Happens all the time, as opposed to, say, Wall Street execs who take home multimillion dollar bonuses while losing money for their companies and shareholders.
That and worker productivity rates have increased all that time, yet worker wages have stagnated or declined. The rewards from those increases have just gone to the top instead.
There is no competition in many neighborhoods because the government made it that way.
Uh, no. You don't have competition because of natural monopolies - you aren't going to have multiple cable companies make the massive investments in infrastructure when a maximum of one line will be used at one time - not because of government. Yes, monopolies are granted, but that's so an unregulated company doesn't come in with lower rates the regulated company, and then jack up rates when the regulated company is driven out of business.
I don't quite understand the total abhorrence of transfer capping around here.
If you want to grab your ankles to increase TW's already high profit margins while they spend a fraction of a percentage of revenue on improving the infrastructure, knock yourself out. It's a free country.
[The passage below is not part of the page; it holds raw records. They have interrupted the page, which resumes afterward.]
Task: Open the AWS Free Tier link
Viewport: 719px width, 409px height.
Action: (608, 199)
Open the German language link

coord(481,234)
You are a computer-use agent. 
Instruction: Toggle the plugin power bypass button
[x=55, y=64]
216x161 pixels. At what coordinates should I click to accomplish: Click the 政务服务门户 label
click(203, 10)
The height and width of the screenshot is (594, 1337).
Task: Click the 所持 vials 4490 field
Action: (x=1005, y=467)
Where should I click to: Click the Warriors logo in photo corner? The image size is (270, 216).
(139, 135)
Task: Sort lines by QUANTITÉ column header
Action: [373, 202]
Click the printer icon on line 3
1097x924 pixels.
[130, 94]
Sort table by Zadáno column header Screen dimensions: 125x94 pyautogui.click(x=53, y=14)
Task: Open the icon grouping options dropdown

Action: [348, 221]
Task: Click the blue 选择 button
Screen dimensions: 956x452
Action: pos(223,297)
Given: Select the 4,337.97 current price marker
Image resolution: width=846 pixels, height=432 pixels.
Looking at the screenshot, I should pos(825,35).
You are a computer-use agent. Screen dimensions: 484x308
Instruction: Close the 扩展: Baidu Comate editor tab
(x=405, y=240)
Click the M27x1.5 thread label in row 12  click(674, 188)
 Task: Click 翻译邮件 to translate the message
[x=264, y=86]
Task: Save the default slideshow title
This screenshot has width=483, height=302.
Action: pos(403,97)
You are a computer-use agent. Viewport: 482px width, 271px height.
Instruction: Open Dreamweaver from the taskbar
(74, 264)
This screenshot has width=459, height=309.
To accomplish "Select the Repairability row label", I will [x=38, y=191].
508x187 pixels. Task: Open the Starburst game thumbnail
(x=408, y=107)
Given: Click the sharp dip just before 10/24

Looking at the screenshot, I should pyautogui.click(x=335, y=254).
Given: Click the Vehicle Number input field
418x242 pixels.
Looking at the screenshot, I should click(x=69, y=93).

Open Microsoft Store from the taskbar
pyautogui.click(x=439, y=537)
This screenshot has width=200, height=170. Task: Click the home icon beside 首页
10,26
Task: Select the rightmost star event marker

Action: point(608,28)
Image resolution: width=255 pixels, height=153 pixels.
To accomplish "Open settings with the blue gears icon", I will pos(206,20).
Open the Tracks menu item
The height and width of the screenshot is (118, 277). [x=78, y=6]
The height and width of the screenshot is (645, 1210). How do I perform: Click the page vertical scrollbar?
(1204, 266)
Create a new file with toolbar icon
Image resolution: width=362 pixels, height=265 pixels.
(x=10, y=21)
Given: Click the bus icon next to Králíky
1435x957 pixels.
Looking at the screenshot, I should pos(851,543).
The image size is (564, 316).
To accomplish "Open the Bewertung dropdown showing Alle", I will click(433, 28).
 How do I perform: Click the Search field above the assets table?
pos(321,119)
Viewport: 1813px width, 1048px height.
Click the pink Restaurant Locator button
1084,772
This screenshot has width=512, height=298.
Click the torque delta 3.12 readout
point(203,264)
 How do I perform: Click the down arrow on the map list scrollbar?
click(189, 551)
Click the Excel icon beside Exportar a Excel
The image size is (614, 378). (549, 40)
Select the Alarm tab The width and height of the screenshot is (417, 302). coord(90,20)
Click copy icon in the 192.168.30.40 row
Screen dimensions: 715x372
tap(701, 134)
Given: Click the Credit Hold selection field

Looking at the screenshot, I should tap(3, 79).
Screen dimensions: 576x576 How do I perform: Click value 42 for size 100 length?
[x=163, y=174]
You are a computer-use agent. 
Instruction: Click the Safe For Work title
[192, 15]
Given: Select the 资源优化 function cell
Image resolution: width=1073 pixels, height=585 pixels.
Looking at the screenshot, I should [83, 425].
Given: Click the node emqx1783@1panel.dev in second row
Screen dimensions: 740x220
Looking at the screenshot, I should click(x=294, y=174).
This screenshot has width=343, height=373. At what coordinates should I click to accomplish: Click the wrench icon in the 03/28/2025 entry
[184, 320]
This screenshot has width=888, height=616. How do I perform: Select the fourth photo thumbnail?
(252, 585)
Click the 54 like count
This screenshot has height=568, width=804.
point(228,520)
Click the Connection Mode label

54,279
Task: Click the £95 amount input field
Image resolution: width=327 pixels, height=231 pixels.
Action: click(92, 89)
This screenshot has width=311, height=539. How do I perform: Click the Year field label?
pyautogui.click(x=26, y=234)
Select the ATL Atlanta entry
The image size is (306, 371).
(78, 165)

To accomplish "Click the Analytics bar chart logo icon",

But don't be surprised as the abhorrence the rest of us have for it.
Wow, so on one hand you don't want the companies to have to pay rent on the land they use, yet on the other you want a "free market". Just can't get enough of that corporate cock, can you?
That's a very slippery slope for someone who despises regulation of the free market.
Yes, because paying 1000% more for monopolized products and services will be such a boon for you, as well as deadly workplaces and poisonous food/medicine/products/drinking water.